[Start of Attachment]

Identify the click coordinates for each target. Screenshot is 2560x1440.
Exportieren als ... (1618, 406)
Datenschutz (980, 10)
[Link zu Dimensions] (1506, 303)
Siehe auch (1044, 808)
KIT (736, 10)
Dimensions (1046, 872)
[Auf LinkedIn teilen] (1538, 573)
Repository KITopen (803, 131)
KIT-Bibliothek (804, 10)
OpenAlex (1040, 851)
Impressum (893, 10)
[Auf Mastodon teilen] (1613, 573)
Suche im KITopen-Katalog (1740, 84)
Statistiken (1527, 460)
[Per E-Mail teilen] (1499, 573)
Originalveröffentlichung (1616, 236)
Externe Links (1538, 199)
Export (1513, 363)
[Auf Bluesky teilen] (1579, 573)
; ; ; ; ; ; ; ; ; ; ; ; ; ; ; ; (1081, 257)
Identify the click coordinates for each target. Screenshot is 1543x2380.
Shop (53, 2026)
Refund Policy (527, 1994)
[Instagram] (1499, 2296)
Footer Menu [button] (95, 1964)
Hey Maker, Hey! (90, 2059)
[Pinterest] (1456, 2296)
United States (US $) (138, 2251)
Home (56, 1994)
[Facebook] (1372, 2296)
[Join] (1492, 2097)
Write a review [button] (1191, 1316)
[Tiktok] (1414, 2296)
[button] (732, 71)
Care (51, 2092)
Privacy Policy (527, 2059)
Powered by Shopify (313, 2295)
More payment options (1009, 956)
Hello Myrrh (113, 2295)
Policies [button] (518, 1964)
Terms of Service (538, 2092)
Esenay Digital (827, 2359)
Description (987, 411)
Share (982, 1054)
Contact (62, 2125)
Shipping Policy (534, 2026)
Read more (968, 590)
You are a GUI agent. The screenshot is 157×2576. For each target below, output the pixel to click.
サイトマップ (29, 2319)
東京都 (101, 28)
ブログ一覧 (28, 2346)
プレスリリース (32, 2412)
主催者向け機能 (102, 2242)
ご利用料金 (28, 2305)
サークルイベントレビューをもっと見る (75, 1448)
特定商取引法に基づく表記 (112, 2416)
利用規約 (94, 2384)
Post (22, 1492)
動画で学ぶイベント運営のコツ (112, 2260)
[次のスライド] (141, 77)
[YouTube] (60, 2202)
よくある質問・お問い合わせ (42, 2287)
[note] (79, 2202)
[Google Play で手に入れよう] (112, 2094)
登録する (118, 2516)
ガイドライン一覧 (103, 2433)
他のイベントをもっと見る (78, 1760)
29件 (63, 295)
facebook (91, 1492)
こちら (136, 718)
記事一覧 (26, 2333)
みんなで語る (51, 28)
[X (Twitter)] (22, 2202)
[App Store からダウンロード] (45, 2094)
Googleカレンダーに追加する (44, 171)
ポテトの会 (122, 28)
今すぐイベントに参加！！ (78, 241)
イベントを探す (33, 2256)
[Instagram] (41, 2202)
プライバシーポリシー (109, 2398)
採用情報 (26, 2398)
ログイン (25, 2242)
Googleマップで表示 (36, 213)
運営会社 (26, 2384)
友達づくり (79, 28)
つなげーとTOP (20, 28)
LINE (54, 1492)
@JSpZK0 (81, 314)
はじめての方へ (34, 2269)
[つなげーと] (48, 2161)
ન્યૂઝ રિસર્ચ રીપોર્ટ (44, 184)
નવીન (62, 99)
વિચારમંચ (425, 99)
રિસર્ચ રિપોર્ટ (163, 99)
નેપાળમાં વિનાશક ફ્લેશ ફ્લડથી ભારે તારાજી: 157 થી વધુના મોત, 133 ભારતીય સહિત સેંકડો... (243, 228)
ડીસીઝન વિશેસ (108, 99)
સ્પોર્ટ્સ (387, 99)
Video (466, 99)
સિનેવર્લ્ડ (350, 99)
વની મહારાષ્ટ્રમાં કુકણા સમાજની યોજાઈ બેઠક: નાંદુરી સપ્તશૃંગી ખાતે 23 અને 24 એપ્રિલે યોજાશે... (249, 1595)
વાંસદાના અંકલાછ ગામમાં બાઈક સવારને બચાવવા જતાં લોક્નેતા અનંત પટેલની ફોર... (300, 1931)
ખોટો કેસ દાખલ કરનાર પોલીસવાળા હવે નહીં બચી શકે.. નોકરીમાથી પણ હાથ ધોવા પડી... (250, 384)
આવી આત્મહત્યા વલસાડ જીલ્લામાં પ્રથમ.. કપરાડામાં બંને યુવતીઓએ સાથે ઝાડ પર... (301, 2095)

[End of Attachment]

Although the records may continue, retype only the lines from the first one through the one containing "[Auf LinkedIn teilen] (1538, 573)", exactly as they appear.

#### [WRITTEN REPLY]
Identify the click coordinates for each target. Screenshot is 2560x1440.
Exportieren als ... (1618, 406)
Datenschutz (980, 10)
[Link zu Dimensions] (1506, 303)
Siehe auch (1044, 808)
KIT (736, 10)
Dimensions (1046, 872)
[Auf LinkedIn teilen] (1538, 573)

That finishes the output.